The effect of range voting on third parties is like being sheltered in a nursery.
But the effect of approval voting on third parties is: too-small parties
get stomped on by elephants.
Note that once they grow up and get big and tough, RV throws them out of the nursery.
It is even possible that this nursery effect is so powerful that it would
make approval voting
lead to permanent2-party domination,
just like plurality and IRV.
We do not know that. What we do know, is range voting has a
heck of a lot better chance of avoiding that.
Also, removing the
blank-score (X)
option from
range voting hurts third parties
because fewer voters are knowledgeable
about third parties, hence more voters X those scores ("no opinion")

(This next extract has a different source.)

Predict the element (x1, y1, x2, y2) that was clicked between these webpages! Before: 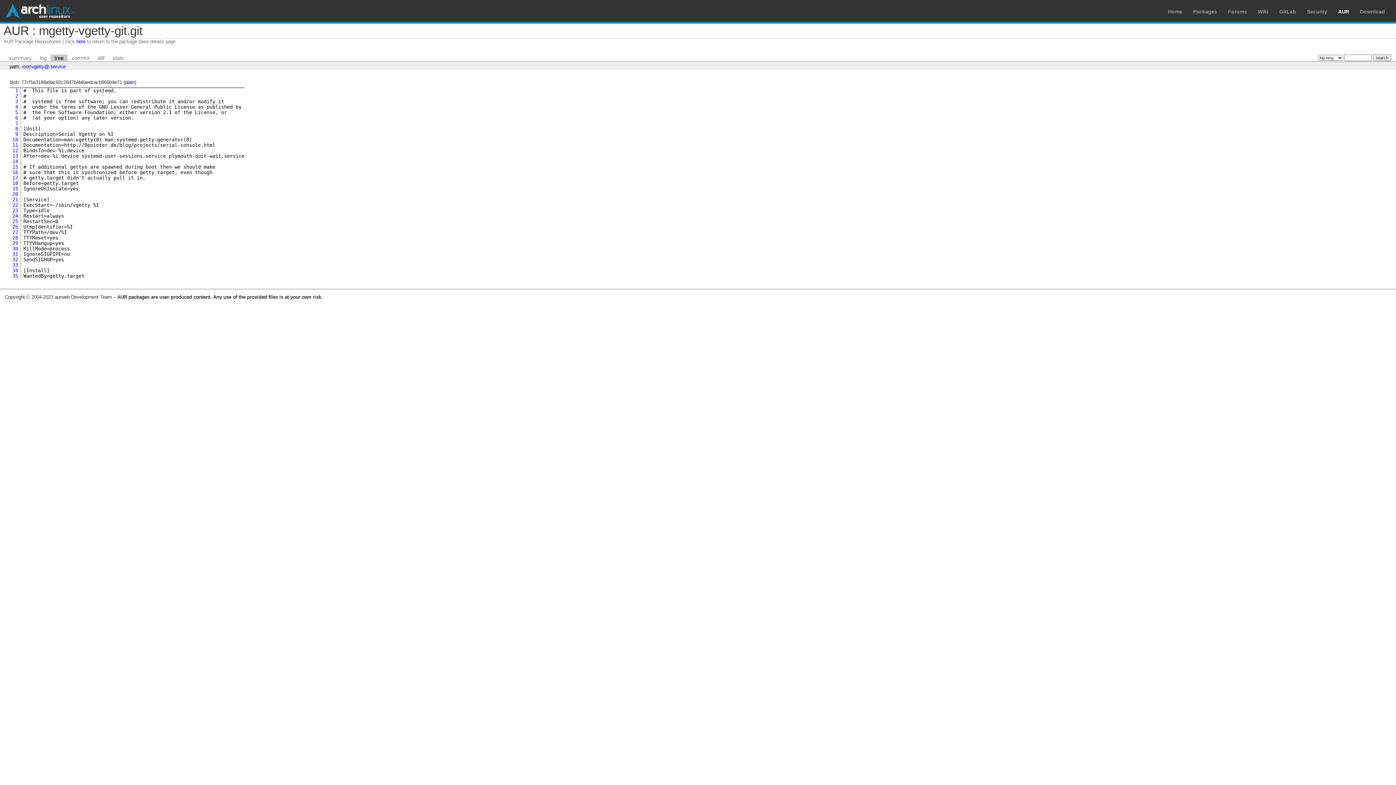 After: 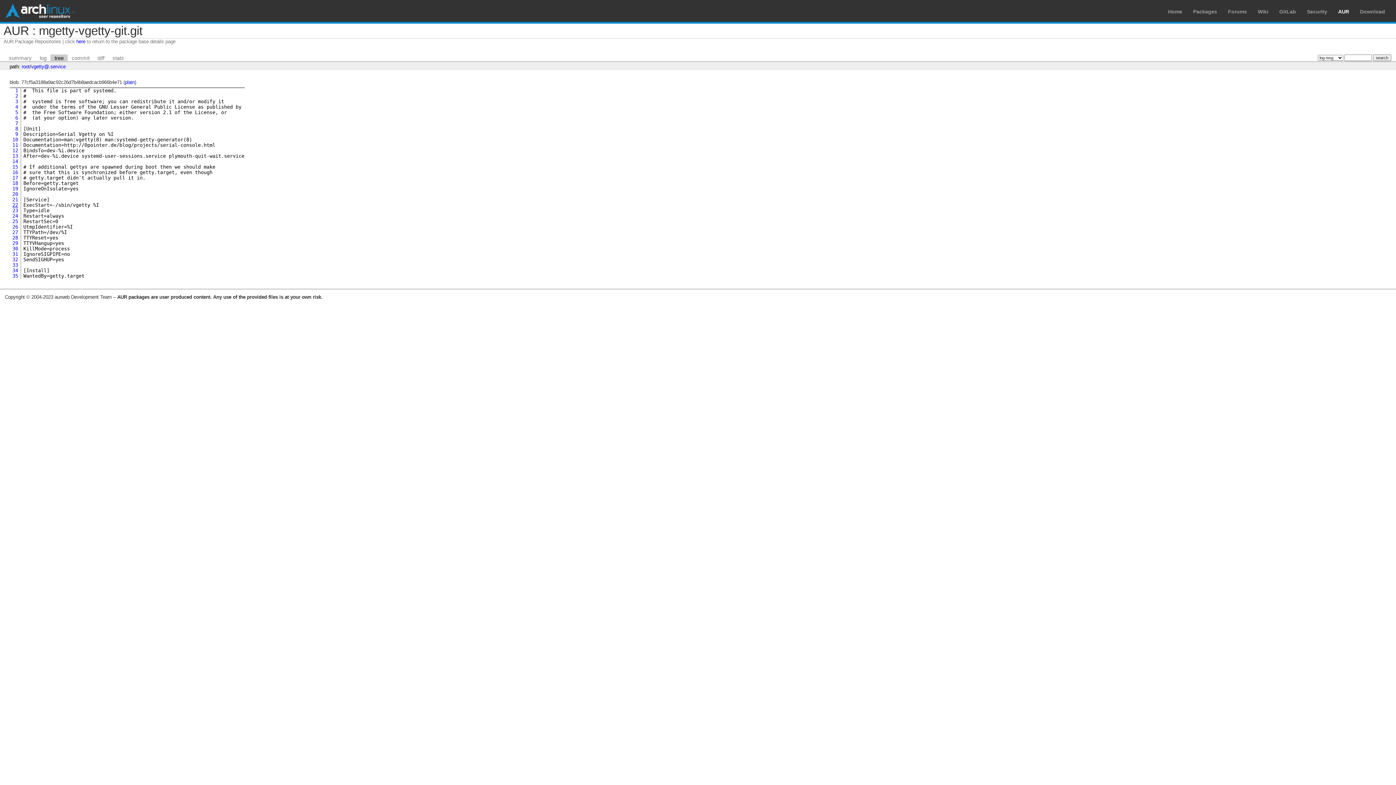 Action: bbox: (12, 202, 18, 207) label: 22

and if those Xs were no longer treated as Xs, but instead as the lowest
possible score 0, then that would hurt the third party candidates. Meanwhile,
unsymmetrically,
almost all voters have opinions about the major-party candidates – so that for
those parties this X policy choice has almost no effect.
Note that with range voting (especially with blanks),
voters have the opportunity to express their
honest opinion. In many cases the strategic incentives are very small for them
to dishonestly distort that opinion. This is good. The more honesty and the less
dishonest strategic distortion there is in voting, the better results happen for society.
Simulations show this quality-improvement massively clearly
(see paper #56 here
or our Bayesian Regret discussion or our brief
data summary).
In a nutshell: range voting⇒gives voters opportunity to express
honest opinion with often-small incentive to be dishonest⇒more
honesty among voters⇒better
election results for society⇒improved world.
Approval voting, in contrast, is telling voters, "throw your honest opinion
that Joe Candidate should score 29
in the garbage. We aren't interested and refuse to listen." As a result,
you get significantly worse election results for society and a worse world.
The amount by which the world becomes worse can be and has been
measured.
This quality advantage of range versus approval is maximized in elections
in which there are many candidates (say 10) and a comparatively large amount
of voter honesty. The Iowa 2008 caucuses
meet these two criteria, as did the French 2002 election.
That is one reason we need to push for range voting in Iowa 2008.
And there also are even more important reasons for that.